Perché diciamocelo, siamo tutti d’accordo sul fatto che il fallimento sia utile.

  • Ci fa ​imparare ​qualcosa di nuovo su noi stessi, o ci spinge a cambiare qualcosa che non funziona
  • Ci permette di sviluppare la nostra ​resilienza​, e ci rende più capaci di affrontare le sfide quotidiane
  • Ci porta sulla strada del ​successo ​di lungo periodo: non esiste nessun grande obiettivo raggiunto che non sia passato da una lunga serie di ostacoli superati, più o meno grandi.

La paura e il coraggio

Ma nonostante siamo tutti d’accordo, ne abbiamo ​paura​. Paura del contraccolpo negativo. Paura di quello che potrebbero dire gli altri.

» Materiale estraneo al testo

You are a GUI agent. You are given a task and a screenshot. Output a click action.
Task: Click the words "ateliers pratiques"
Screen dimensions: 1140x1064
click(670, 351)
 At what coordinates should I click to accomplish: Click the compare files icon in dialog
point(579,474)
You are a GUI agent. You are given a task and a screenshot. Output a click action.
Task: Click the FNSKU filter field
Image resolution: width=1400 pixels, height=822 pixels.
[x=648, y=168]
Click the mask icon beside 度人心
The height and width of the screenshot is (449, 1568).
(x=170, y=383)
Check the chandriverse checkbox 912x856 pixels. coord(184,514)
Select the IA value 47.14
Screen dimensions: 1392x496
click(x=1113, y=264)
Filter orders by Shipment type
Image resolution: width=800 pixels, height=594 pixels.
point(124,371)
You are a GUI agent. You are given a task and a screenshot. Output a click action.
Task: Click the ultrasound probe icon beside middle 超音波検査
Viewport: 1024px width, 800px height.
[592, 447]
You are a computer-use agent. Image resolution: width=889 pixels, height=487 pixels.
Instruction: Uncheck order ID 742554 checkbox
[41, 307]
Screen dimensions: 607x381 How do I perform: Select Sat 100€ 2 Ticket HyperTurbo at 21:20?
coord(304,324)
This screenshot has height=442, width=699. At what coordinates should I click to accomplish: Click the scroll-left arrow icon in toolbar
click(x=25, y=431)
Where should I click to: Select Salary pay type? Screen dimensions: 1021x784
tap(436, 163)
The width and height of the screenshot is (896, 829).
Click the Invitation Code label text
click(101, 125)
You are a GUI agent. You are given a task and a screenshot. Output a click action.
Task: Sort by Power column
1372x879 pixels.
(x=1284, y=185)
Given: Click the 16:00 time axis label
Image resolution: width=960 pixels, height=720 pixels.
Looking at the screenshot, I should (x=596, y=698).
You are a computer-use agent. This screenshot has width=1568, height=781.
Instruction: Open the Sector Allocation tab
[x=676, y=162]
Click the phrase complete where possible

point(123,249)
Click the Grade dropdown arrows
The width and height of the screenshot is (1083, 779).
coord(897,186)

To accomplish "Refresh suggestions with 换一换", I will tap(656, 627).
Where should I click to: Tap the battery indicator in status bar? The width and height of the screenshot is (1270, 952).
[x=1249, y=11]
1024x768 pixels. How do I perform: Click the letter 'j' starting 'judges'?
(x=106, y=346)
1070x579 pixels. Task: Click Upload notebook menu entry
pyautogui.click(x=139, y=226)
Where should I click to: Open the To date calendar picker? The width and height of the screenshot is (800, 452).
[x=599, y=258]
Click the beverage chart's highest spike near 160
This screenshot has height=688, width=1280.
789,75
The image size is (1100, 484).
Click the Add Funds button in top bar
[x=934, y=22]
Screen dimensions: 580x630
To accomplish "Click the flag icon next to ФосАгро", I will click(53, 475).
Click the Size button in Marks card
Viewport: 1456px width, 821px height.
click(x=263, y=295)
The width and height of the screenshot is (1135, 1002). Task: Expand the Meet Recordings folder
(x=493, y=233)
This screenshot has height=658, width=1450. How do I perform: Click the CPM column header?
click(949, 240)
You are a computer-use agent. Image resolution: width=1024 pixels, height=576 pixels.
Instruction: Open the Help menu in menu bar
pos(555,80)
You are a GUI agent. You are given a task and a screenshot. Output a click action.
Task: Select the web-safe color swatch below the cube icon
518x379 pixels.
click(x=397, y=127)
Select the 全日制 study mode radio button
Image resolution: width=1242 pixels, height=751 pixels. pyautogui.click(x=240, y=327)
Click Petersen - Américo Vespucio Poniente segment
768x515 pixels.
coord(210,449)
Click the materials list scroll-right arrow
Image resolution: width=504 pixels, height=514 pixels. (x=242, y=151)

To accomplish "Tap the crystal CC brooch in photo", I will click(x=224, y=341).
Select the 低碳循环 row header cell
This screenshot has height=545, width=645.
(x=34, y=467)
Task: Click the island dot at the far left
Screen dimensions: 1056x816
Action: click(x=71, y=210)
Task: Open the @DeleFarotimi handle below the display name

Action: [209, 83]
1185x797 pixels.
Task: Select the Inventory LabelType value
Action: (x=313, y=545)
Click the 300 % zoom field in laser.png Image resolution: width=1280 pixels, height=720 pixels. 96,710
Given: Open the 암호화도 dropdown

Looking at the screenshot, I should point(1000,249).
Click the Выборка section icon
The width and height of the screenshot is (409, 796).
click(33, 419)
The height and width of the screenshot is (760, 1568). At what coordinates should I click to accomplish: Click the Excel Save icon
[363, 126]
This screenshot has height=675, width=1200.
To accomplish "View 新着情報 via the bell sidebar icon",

Ma come dicevano già gli antichi Babilonesi, ​la paura affrontata diventa coraggio, quella evitata diventa timor panico​.

La migliore ricetta per non aver più paura di fallire?
Inizia a fallire di proposito. Sulle  cose piccole. Fallisci nell’arrivare in orario a un appuntamento. Fallisci nel portare a termine un piccolo obiettivo aziendale. Fallisci nell’ottenere qualcosa da qualcuno. E magari parlane. Da quando ho iniziato a parlare pubblicamente dei miei fallimenti, ho iniziato realmente a vederli sotto una luce diversa. Ora, per me, sono risorse da mostrare e valorizzare, non più limiti da nascondere.

Oppure evita i fallimenti come la peste. Non fare mai nulla di nuovo, per evitare il rischio di fallire. E se per caso accade, non dirlo a nessuno, nascondilo nell’angolo più buio della tua soffitta, e fa finta che non ci sia. Poi, a un certo punto, come Pessoa ti guarderai indietro e scoprirai di ​portare addosso tutte le ferite delle battaglie che non hai combattuto​.